Latitudinal Patterns of New World Species Diversity and Range Size

Abstract

The latitudinal gradient in species diversity is one of the best-documented patterns in biogeography. Explanations for the latitudinal gradient in species diversity (LGSD) ranging from null models to evolutionary and ecological hypotheses rely on relationships between range size and species richness. I test Rapoport's rule, where mean range size of tropical organism is predicted to be smaller than for temperate and boreal organisms, using New World woody plants. Geometric constraint models (GCMs) posit that barriers to dispersal, in the absence of ecological and evolutionary gradients can generate gradients in species diversity. I describe an analytic solution for the most common geometric constraint model and test expected and observed richness patterns for New World palms.
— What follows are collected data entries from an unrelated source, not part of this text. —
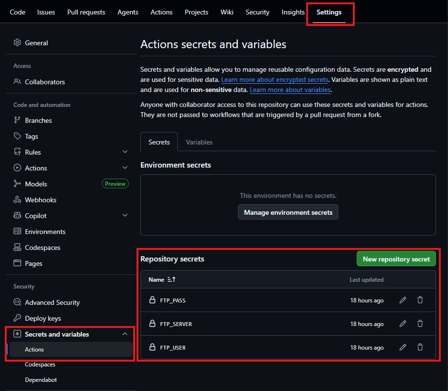Open the Insights tab
The image size is (448, 391).
(293, 12)
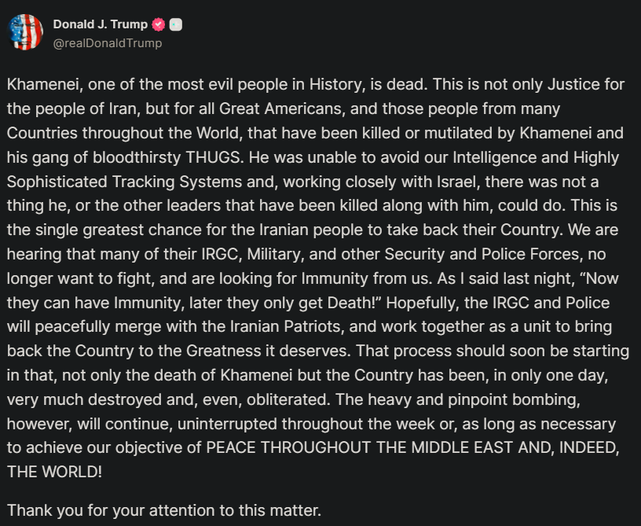Click the words "THE WORLD!" ending the main paragraph
The image size is (641, 526).
[x=54, y=473]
I show that domain truncation will inevitably and spuriously increase the predictive power of GCMs while potentially decreasing the predictive power of other competitor variables. The LGSD is often considered a general pattern driven by general processes. Assuming that generality of pattern may reflect generality of process, I examine the LGSDs for New World mammal orders and families, testing for generality in two components of the LGSD, shape and peak. The overall LGSD is not a general pattern for across mammal orders and families and therefore it is unlikely that the LGSD is generated by a shared general mechanism or historical process.